Allô Maman, bonbons…

Par Anne-Marie Mercier

On pourrait penser (avec raison) que cet album est moralisateur, puisqu’il vise à dénoncer le nihilisme de certains enfants irascibles. En effet l’un des personnages répète les mots du titre avec des variations, mais sera bien obligé de convenir qu’il aime certaines personnes (son interlocuteur), certaines choses (les bonbons), certaines activités (se déguiser), pour ajouter « je déteste tout le reste ». Enfin, à bout d’arguments, il finira par convenir qu’il a oublié les raisons de sa mauvaise humeur et qu’en réalité il aime tout… ou presque. Ouf !
L’attrait de cet album est ailleurs : dans les expressions comiques données à ces deux petites formes (des fantômes), dans l’accumulation des plaisirs évoqués (un peu conventionnels, mais soit : le football, les gâteaux, sa maman ­ ­– jolie représentation d’une maman stéréotypée mais en fantôme –, et, comble de la mièvrerie en littérature de jeunesse, les bébés lapins.).
Les couleurs vives, l’exagération des propos et le jeu sur les tailles de caractère en feront un moment joyeux de lecture partagée. L’essentiel, et ce que les enfants retiendront sans doute, n’est pas la leçon mais le plaisir de l’outrance et du renversement.

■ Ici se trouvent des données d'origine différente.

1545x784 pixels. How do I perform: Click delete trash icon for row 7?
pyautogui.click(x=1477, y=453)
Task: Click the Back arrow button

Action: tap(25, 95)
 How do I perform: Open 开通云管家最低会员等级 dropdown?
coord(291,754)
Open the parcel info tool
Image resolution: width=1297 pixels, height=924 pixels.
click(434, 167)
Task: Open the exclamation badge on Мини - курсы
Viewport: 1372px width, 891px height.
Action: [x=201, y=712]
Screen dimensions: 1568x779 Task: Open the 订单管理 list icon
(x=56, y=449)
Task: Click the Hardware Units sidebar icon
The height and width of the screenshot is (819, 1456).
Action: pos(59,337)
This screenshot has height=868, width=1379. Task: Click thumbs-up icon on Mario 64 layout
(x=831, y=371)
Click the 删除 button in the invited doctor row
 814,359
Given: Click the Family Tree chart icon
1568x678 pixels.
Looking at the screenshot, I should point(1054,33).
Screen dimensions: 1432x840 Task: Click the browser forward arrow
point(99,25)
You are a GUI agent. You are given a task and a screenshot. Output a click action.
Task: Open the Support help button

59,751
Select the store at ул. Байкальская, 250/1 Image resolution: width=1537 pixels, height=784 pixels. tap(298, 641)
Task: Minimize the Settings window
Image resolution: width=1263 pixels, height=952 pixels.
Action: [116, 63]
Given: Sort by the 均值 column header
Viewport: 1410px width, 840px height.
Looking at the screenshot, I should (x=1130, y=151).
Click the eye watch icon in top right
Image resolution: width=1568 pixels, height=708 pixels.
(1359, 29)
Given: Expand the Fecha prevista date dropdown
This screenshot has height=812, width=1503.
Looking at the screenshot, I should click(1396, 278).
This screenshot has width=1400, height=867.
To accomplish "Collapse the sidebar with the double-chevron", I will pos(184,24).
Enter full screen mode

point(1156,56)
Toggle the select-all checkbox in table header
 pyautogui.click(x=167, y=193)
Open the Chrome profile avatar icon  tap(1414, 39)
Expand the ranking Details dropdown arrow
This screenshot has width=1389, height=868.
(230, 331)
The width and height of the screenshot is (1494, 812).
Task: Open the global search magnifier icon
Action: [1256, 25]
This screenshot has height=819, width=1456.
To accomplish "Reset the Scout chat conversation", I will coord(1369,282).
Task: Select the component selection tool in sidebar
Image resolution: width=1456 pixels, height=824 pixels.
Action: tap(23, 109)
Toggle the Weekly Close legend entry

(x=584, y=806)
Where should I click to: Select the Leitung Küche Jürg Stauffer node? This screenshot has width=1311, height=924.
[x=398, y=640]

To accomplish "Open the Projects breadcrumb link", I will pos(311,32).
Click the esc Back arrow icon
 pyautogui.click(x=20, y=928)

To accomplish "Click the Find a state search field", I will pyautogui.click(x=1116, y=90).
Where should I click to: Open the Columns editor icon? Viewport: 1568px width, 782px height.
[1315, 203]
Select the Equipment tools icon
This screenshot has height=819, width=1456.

Pour un propos plus radical, on peut revenir à l’album de Martha Alexander, Tant pis pour ma vilaine maman, Anthracite, publié chez Duculot en 1981.

Dis tu dors ?

Dis tu dors ?
Sophie Blackall
Traduit de l’anglais
Didier, 2013

Je t’interroge, donc je suis

Par Dominique Perrin

disUn très jeune enfant couché près de sa mère l’entraîne dans un cycle de questions au milieu de la nuit : « Maman, tu dors ?… Pourquoi tu dors ? » L’accable-t-il ? Non, car l’interlocutrice accepte toutes les questions avec une socratique mansuétude. Ainsi la nuit se passe en une longue conversation alliant prosaïsme et profondeur, tandis qu’un petit bonhomme-éléphant tourne sur lui-même en coin de chaque page de texte, évoquant comme en apesanteur la volte rapide et lente de la Terre et celle d’un esprit en formation. C’est la force et le charme de cet album, qui joue de façon fine sur différents modes de représentation du dialogue parlé (par tirets et par bulles) : il met tranquillement en scène la souveraineté de la parole interrogative dans la structuration de la psyché humaine.